> [What needs to be done] Scan the data below and give the number of lines that include the word "time", with no other words.
● ● ● ● ● ● ●
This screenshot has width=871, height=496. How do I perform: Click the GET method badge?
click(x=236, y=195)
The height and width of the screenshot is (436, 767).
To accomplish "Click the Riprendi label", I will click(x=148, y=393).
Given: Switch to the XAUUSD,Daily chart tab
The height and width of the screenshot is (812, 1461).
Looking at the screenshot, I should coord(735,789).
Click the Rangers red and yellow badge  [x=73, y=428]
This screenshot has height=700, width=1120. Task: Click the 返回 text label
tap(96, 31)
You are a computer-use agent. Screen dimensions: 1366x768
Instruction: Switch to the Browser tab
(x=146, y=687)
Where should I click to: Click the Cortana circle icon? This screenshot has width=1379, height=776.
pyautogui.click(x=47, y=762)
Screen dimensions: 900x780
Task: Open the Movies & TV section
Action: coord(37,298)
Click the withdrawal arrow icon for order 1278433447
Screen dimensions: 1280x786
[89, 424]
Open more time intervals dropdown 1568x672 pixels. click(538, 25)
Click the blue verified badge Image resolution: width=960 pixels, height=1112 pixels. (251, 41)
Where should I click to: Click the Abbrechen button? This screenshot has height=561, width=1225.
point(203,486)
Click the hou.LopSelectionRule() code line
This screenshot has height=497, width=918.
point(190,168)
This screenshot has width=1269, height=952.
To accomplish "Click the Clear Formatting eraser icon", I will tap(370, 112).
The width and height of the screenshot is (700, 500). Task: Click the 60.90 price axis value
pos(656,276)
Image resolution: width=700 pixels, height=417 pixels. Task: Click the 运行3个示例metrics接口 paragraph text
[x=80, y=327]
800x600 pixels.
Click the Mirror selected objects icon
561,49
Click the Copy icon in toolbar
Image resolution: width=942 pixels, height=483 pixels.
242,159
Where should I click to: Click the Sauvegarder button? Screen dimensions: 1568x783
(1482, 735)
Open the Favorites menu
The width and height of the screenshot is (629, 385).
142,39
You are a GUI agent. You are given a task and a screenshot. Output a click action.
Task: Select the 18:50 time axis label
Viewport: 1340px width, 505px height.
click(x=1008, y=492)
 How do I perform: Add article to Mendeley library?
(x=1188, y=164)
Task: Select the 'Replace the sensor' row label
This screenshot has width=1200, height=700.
● ● ● ● ● ● ●
> [Completed exercise] 2